Tryst Press | Broadsides | Elegy

 
Here is the first publication of a moving poem of remembrance written by Leslie Norris. It is his response to an invitation to take part in a commemoration of the 100th anniversary of a great mining disaster, which took place in Winter Quarters, Scofield, Utah. Norris later wrote of the terrible accident: "The explosion was the most catastrophic industrial disaster in the United States until the nineteen-thirties, and resulted in the enacting of a whole series of safety regulations concerning the working of mines being adopted throughout the industry, in America and Europe. It was not a local event." Families from Wales, England, Scotland, Cornwall, Denmark, Sweden, Italy, Poland, France, Iceland, and Finland were in a day robbed of husbands, brothers, and fathers.
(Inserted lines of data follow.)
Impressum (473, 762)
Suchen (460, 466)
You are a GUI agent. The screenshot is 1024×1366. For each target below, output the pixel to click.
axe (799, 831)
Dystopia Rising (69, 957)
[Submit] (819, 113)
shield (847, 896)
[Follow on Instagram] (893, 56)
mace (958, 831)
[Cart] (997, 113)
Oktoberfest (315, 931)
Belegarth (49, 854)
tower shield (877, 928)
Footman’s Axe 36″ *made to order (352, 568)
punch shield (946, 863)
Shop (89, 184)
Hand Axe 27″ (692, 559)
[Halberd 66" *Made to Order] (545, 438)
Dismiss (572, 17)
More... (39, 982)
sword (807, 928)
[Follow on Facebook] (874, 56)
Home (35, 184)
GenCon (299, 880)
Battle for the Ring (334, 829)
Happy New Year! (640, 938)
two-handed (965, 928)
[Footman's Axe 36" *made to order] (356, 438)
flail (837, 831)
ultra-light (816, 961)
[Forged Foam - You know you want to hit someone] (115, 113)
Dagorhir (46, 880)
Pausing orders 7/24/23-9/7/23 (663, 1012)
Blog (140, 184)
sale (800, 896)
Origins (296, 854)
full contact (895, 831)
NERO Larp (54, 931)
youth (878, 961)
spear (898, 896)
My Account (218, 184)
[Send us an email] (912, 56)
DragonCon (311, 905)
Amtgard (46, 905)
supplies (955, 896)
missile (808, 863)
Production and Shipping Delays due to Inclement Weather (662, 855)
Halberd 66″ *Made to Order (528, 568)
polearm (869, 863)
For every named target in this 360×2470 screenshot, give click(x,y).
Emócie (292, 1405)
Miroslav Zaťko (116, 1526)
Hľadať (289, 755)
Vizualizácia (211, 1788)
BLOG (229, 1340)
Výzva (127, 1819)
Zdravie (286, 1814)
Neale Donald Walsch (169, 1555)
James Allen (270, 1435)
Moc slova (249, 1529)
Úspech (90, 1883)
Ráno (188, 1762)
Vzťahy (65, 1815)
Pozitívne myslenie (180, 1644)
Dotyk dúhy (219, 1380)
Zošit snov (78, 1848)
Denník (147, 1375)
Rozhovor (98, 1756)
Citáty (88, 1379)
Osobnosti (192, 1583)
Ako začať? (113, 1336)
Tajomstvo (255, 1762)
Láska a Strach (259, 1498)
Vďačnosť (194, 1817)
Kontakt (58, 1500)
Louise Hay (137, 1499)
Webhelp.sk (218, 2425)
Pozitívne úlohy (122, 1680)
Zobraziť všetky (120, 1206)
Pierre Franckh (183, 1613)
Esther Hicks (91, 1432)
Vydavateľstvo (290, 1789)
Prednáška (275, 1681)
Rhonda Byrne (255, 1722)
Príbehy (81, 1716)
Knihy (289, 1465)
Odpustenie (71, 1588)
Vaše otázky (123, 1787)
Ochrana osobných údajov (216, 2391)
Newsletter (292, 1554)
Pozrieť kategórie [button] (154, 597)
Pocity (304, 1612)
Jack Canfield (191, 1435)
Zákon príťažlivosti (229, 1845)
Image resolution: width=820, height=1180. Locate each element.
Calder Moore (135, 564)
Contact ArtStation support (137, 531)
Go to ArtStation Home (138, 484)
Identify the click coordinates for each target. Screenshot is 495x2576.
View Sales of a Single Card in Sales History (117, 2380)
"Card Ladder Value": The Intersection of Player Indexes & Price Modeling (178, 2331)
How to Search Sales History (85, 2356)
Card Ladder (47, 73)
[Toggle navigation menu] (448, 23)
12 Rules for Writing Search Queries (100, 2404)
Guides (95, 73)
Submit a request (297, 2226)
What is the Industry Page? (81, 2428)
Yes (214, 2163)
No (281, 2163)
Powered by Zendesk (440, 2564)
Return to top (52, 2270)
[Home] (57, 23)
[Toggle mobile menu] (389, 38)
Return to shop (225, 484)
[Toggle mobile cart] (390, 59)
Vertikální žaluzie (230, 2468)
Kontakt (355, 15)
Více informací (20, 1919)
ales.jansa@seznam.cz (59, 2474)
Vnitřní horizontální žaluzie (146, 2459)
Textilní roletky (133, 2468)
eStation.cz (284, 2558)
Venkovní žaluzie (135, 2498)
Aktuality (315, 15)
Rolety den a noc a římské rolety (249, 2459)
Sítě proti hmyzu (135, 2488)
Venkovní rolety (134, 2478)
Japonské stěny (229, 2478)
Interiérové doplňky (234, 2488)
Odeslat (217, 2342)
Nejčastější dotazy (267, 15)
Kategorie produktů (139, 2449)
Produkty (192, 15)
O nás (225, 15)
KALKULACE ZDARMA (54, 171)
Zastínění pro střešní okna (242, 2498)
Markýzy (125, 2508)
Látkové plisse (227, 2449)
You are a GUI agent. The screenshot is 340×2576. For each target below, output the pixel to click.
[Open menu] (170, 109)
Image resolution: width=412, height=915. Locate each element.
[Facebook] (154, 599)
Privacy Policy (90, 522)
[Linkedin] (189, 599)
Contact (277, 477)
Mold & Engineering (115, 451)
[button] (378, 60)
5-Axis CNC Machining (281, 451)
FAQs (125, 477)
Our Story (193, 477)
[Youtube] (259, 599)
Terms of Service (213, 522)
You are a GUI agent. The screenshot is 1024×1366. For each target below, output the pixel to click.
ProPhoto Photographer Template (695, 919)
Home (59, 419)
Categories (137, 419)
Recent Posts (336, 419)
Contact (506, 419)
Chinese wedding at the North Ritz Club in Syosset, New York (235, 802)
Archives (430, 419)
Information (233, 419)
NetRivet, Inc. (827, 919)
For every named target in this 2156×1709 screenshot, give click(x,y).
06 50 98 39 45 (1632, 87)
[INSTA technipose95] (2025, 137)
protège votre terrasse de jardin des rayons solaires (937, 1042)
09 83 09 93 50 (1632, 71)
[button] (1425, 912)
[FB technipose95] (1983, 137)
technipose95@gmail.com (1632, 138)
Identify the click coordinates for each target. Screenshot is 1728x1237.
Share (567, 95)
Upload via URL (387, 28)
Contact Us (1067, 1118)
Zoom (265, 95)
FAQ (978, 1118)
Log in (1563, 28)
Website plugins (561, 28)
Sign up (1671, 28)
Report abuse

Norris's requiem is both a personal and a shared grief. He recalls how his own father, a miner in Wales, suffered great injury in the dark pit, and mourns the loss of his father's young assistant, George. He pays homage to "the men and boys / Whose lives were taken wherever coal is cut, / Who went too early to the earth they worked in."


Beautifully ornamented by Robert Buchert with a woodcut fashioned to appear as fossils in coal, this reverent, handset broadside is a stunning connection to the past. (Scroll down to read text.)


Letterpress with woodcut illustration. Edition of 35.
8.75 x 17.125 inches.
SOLD OUT.


 



Elegy
for the Men Killed at Winter Quarters,

Scofield, Utah, 1 May 1900
by Leslie Norris


Before I was fiive years old I watched three men
Bring my father home from the mine.
One carried him pick-a-back.
They brought him through the kitchen
And laid him soft as women could
On the bed made hurriedly in the back room.
They were in their pit dirt, lips and tongues
Scarlet in the black dust of their faces.
One of them, the biggest, said to my mother,
"I'm sorry, love, I'm afraid his back is broken."
Speaking in Welsh, which was our language then.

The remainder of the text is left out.